Those of us who are still reeling from the shock and horror of Donald Trump’s election are going through many of the typical stages of grief: denial, anger, depression, etc. To these I’d add an additional stage of (political) grief, which seems to disproportionately afflict my fellow law professors: the desperate concoction of legally plausible but politically dead-on-arrival constitutional theories designed to stop Trump from becoming President (or stop him from doing lots of the things he wants to do).

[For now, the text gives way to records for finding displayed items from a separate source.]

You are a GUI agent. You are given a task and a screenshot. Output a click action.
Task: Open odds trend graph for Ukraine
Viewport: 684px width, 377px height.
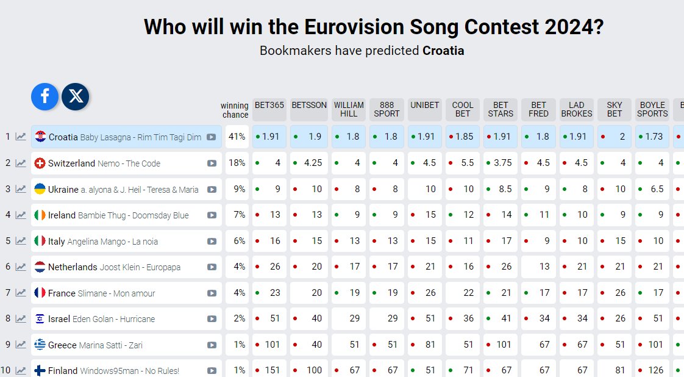point(21,189)
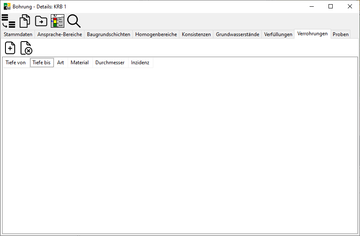Open the Ansprache-Bereiche tab
This screenshot has width=360, height=236.
click(60, 34)
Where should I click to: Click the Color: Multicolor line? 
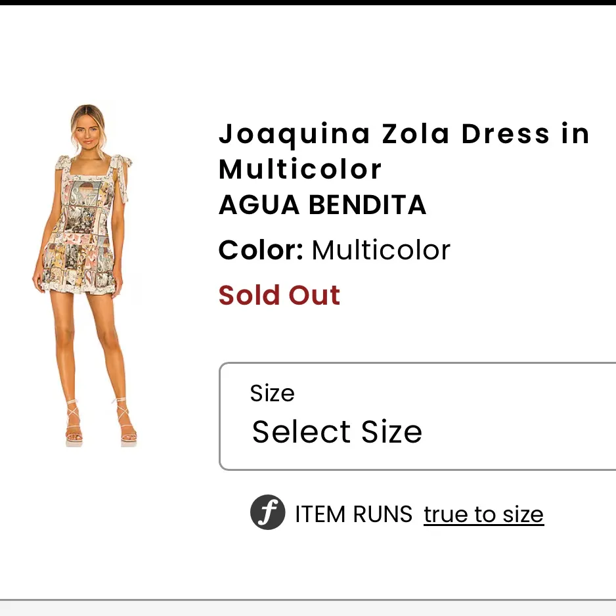334,250
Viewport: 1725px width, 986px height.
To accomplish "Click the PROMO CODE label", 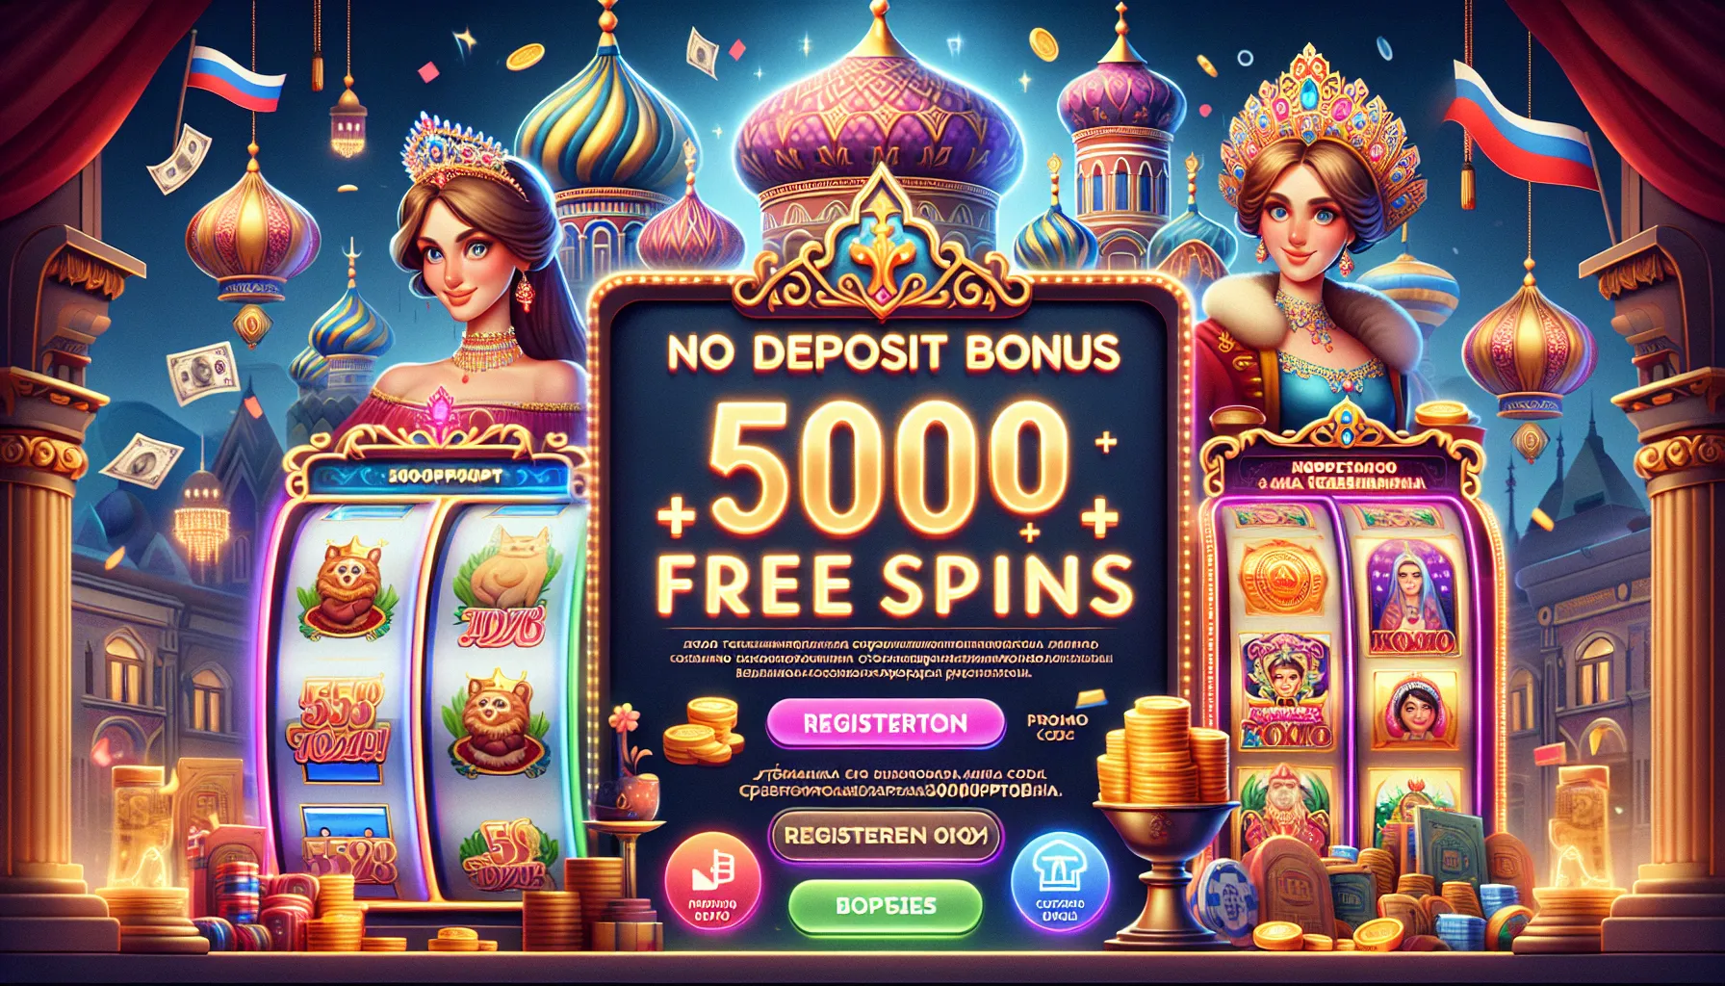I will pyautogui.click(x=1057, y=726).
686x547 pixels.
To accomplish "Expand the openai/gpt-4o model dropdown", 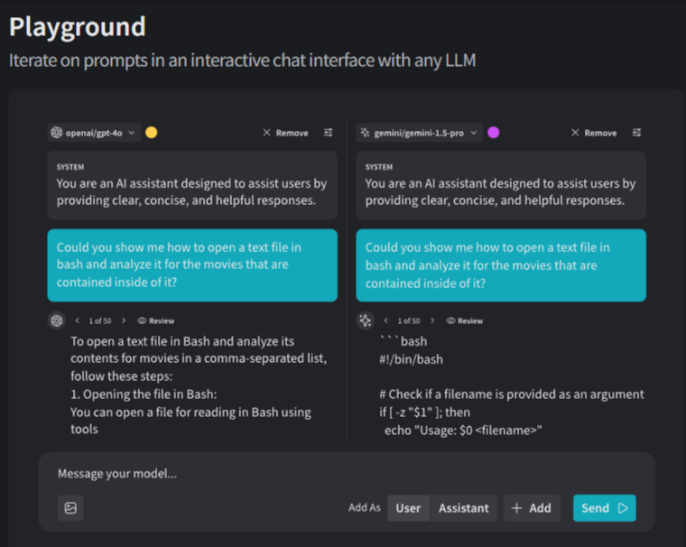I will tap(94, 133).
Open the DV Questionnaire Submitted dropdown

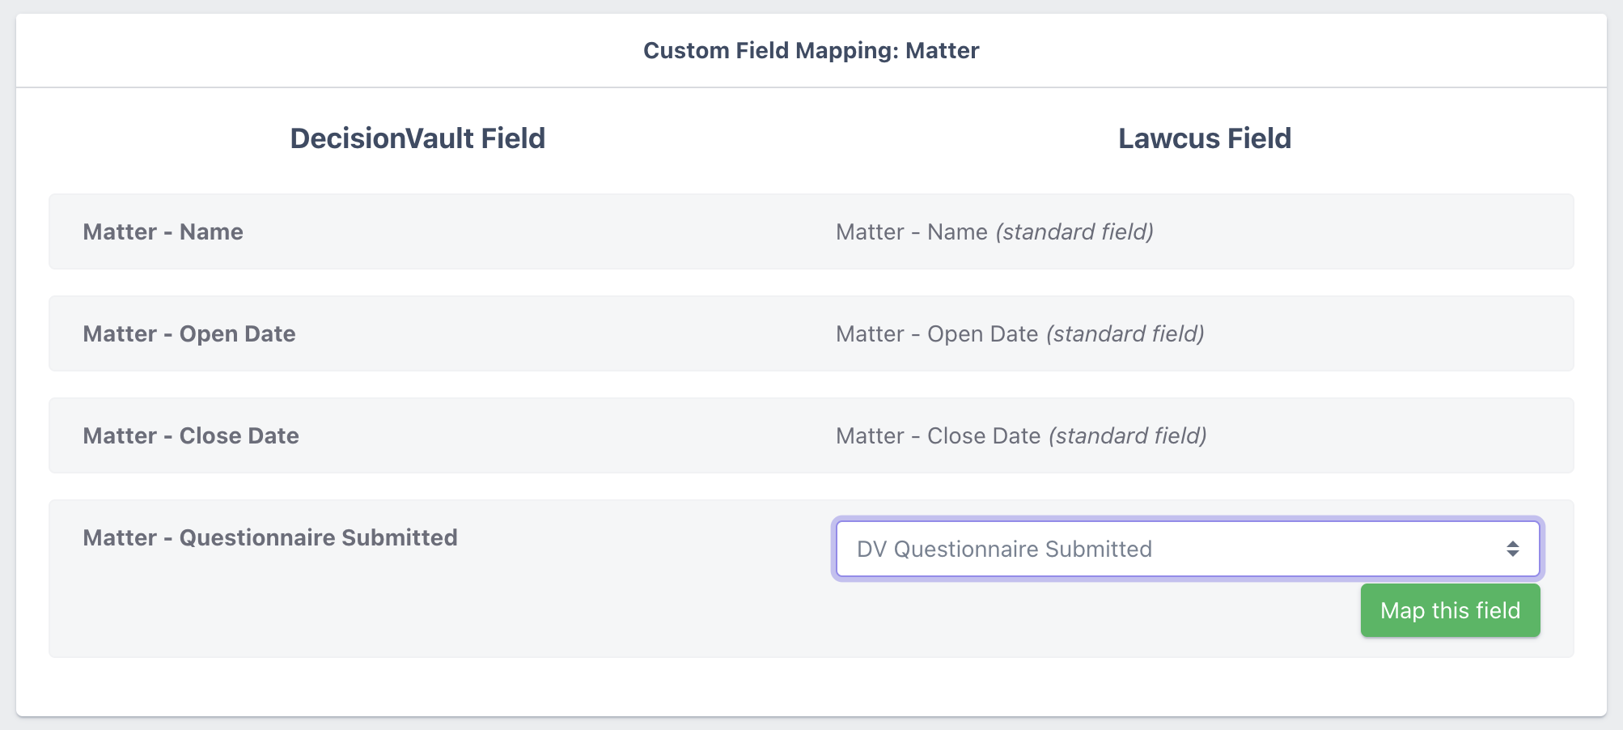[x=1188, y=549]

Enter the Foreign Emoluments Clause of the U.S. Constitution (Article I, Section 9, Clause 8), which provides that “no person holding any office [of the United States government] … shall, without the consent of the Congress, accept of any present, emolument, office, or title, of any kind whatever, from any king, prince, or foreign state.” Many legal scholars, including my colleague Larry Tribe, as well as a number of legal ethics experts, have argued (persuasively, in my view) that Donald Trump’s global business dealings may well put him in violation of this Clause: If any foreign state pays above-market-value for any goods or services provided by the Trump business empire, or does any other favor (with a cash value) designed to benefit President Trump’s businesses, that could well be deemed a “present … of any kind.” The wording of the Emoluments Clause is broad: It does not require a quid pro quo, it does not require a showing that the gift was intended to influence a decision or an expression of gratitude for a decision already made. In contrast to the conflict-of-interest statutes, there is no explicit exemption from the Foreign Emoluments Clause for the President (though some scholars have sought to argue that the President is not covered, for reasons I don’t find all that persuasive). Furthermore, the “of any kind” modifier would seem to defeat many of the otherwise-plausible claims that the terms “present” and “emolument” should be read narrowly. (I imagine that there might still be a “de minimis” exception from the Emoluments Clause, allowing for ceremonial gifts of various kinds, but that’s not really what we’re talking about in the Trump case.) Though I’m no expert, based on what I’ve read thus far I’m prepared to accept the claim that should foreign governments provide benefits to the Trump Organization while Donald Trump is President—including paying above-market-rates, or steering business to Trump’s companies—then President Trump would be in violation of the Foreign Emoluments Clause.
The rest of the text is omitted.